WHEN HE WAS DONE, Murphy nodded. “I see it,” he said. “Callar wore down. We got rough, and she couldn’t take it. We all knew she was depressed. Karp asked Terreri to send her home, but Terreri wouldn’t. He was stubborn, said we needed a doctor, and unless she requested a transfer he wouldn’t give it. And then at the end, finding the bodies sent her over. She told us we were all murderers, just like the Nazis, that she was going to report us. Terreri told her to go right ahead, betray us. She spent most of the last two months in her room. She kept telling us how she’d failed, how all of us had failed. Terreri would have sent her home by then, but the tour was practically done. Yeah, I see it.”

“But you couldn’t care less.”

“She knew what she was getting into. No one’s fault but her own that she freaked out. She comes home, offs herself, the coward’s way out. Then her whack-job husband decides he deserves revenge. On us. Like we’re responsible for her mental problems. I never laid a finger on her, never even raised my voice to her. You want me to feel sorry for her? I don’t think so.”

“That’s one way to look at it.”

“There’s another? Lemme guess. Poor little Rachel felt more deeply than the rest of us. Oh, the humanity.” Murphy stood. “The bad guys in this are Jawaruddin bin Zari and Steve Callar.” He walked down the driveway. “It’s time for me to go home.”

“Don’t you want to know where Callar is?”

Murphy gave him a mocking salute. “I leave him to you. I trust you’ll do the right thing. You always do.”


WELLS STAYED CALM on the surface roads, but when he reached the Beltway he pushed his foot to the floor and the WRX rocketed through the Virginia night. A childish escape, but it was all he had. For the first time in months, Springsteen filled his ears: “And there’s a darkness in this town that’s got us, too. ” “Independence Day.” The song’s hero was getting ready to move away, leave his life behind. Wells wondered if he had the strength to do the same.

Back in room 112, he found Callar and Shafer watching HBO, an early-season episode of The Sopranos. Callar’s cheek had bled through all the towels and most of two pillowcases, but he looked oddly comfortable as he grinned at Wells.

“Come outside with me,” Wells said to Shafer.

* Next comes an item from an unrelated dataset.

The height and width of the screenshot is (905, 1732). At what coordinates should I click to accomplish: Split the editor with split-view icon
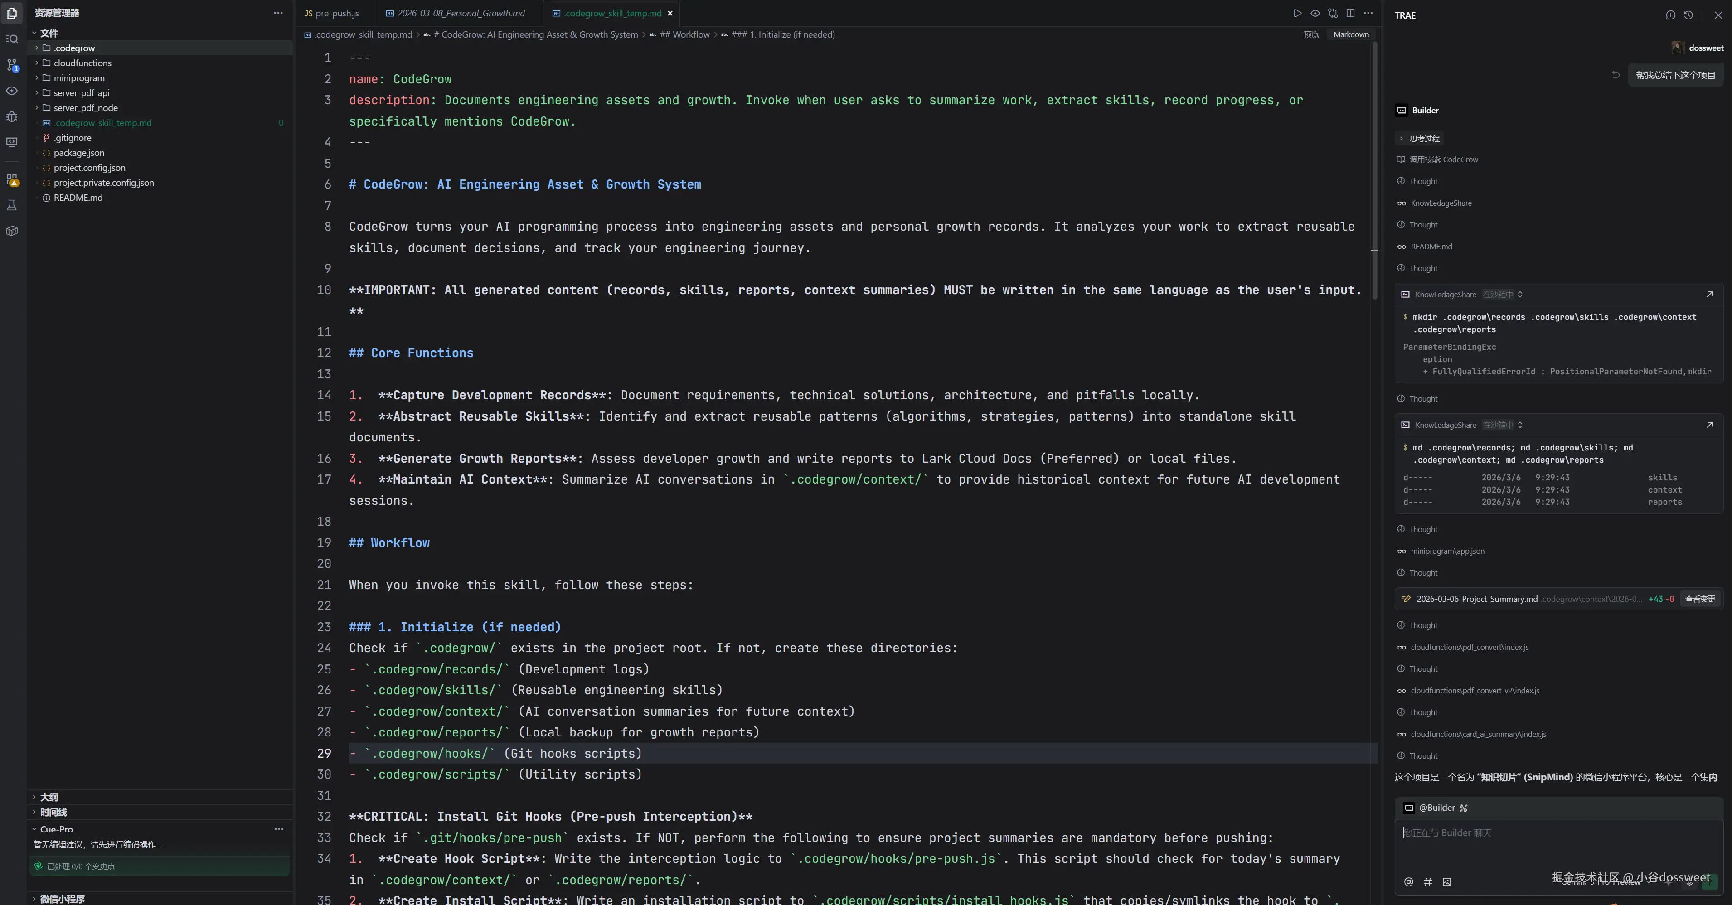1350,13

They sat in the WRX as Wells recounted what Murphy had told him.

“We make it official, he’ll be in custody the rest of his life,” Shafer said. “We’ll call him a material witness. An enemy combatant. He’ll never get a trial. We’ll never let that video come out.”

“Maybe.”

“Definitely.”

“Then that’s how it’s going to be. If the President makes that choice and signs those orders and Callar’s lawyers can’t get a judge to look at the case.”

“There’s another way.”

“No. Ellis, you’re the one who told me we needed to get the answers.”

“That was before I knew what they were. We go back in there and give him his one bullet. He’ll do it. I know he will. It’s all he’s been talking about.”

“No.”

“It’ll be easier. For him and for us.”

Wells gripped the steering wheel tight. “Easy is what got us here. We’re following the law this time.”

“And when the law fails?”

“I’d rather see the law fail than put my own judgment ahead of it. It ends here.”

“At the Budget Motor Inn.”

“That’s right.”

Wells stepped out of the car, walked into the room. Callar looked up from the television. “I want to see my wife.”

“Not tonight,” Wells said. “Tonight we’re taking you in.”